_Entries provided_:
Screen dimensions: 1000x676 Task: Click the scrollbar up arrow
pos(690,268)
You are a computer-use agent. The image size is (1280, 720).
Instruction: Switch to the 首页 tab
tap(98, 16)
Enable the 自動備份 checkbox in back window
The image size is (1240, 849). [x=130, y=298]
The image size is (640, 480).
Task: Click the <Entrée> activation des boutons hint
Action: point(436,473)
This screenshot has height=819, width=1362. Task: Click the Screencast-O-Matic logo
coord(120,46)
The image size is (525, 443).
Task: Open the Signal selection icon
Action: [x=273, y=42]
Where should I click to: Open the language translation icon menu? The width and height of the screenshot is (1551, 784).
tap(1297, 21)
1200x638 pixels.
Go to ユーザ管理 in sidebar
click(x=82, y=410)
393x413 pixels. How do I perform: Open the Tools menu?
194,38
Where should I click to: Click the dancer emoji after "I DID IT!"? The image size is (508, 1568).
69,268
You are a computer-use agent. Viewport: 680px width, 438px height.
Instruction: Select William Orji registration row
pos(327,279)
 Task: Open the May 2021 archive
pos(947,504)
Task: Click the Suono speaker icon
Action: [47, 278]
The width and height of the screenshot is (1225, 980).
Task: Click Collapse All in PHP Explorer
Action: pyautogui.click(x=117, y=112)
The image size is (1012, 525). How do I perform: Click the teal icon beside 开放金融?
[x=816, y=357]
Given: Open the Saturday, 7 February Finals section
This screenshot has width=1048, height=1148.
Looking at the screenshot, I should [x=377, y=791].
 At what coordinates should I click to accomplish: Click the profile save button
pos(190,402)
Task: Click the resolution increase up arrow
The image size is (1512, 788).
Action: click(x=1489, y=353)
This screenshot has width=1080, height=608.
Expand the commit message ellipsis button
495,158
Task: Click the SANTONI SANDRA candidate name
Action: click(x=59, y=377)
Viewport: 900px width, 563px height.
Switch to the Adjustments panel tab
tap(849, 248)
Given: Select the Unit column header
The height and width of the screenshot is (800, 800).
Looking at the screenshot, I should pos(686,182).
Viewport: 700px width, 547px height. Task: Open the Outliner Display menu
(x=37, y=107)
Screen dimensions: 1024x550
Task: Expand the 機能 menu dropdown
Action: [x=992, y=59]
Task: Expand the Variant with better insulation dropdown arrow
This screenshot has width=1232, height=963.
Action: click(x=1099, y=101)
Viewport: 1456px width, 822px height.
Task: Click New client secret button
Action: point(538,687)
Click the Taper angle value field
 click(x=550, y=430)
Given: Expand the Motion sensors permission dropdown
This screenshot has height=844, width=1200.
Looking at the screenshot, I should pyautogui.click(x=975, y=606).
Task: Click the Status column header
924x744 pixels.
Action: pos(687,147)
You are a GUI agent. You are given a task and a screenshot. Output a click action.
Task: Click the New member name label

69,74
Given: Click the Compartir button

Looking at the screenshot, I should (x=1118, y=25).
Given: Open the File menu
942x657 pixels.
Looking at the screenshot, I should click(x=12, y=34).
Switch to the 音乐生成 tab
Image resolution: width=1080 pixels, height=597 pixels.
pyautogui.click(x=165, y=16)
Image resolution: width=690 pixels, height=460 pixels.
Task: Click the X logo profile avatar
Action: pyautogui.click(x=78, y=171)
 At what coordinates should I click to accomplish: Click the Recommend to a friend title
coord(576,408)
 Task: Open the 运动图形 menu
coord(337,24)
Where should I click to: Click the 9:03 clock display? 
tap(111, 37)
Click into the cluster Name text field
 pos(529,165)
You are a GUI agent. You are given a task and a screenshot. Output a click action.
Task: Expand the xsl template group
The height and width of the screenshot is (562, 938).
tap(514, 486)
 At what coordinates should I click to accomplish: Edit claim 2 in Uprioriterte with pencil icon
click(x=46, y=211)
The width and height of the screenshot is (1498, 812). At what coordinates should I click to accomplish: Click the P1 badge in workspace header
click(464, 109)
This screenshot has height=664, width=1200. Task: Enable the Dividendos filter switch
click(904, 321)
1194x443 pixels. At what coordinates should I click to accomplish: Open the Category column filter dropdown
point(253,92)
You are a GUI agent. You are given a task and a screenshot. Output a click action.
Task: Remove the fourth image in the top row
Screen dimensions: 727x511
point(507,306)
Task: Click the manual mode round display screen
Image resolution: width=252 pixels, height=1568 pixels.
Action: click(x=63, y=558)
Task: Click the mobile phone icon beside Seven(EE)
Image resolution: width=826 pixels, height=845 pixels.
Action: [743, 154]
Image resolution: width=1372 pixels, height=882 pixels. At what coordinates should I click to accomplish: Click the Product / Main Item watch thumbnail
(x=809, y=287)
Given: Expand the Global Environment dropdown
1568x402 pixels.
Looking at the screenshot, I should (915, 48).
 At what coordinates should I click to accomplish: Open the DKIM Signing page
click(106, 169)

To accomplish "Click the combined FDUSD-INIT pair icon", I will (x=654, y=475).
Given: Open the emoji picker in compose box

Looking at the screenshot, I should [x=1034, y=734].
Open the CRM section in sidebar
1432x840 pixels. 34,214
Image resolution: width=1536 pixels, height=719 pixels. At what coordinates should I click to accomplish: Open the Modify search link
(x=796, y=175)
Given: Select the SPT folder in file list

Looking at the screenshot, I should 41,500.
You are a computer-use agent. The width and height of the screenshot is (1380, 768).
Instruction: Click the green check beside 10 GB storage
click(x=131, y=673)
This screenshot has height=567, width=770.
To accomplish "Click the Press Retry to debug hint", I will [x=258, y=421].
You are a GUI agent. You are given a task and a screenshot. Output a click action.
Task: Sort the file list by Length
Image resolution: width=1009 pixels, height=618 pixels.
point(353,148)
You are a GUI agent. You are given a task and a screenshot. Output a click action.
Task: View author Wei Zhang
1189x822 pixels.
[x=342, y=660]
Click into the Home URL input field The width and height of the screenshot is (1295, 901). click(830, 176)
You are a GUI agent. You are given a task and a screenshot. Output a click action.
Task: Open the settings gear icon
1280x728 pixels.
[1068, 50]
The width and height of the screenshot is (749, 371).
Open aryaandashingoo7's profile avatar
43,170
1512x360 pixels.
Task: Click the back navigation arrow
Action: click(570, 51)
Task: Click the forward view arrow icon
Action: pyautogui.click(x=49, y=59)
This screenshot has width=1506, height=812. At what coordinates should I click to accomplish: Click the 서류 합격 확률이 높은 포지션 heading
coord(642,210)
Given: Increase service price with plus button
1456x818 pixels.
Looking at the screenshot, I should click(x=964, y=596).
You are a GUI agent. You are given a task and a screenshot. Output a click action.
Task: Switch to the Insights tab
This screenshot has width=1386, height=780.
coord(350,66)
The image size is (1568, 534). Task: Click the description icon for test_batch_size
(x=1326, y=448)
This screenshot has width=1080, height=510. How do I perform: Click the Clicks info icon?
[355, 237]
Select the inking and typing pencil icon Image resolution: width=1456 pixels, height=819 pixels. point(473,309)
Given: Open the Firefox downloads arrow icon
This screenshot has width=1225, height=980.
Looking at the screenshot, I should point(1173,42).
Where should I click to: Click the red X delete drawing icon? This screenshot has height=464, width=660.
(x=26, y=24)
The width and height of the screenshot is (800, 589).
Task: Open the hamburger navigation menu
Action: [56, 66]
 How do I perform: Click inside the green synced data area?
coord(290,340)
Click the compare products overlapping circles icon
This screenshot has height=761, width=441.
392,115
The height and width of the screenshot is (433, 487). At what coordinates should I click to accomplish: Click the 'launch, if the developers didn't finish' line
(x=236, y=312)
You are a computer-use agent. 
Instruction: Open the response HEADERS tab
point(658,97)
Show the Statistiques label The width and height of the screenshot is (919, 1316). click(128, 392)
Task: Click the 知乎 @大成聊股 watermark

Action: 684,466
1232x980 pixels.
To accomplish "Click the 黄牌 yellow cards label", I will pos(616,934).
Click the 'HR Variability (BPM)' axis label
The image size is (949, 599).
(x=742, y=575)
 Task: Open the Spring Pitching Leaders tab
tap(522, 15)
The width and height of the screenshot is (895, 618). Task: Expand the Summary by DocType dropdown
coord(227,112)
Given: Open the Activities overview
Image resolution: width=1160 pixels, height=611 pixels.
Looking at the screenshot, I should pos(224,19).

_Exercise goal_: All lines of the listing that contain the word "computer" should be copied out.

_Solution for this problem_:
You are a computer-use agent. The image size is (1280, 720).
You are a computer-use agent. Viewport: 680px width, 438px height.
You are a computer-use agent. The width and height of the screenshot is (1380, 768).
You are a computer-use agent. 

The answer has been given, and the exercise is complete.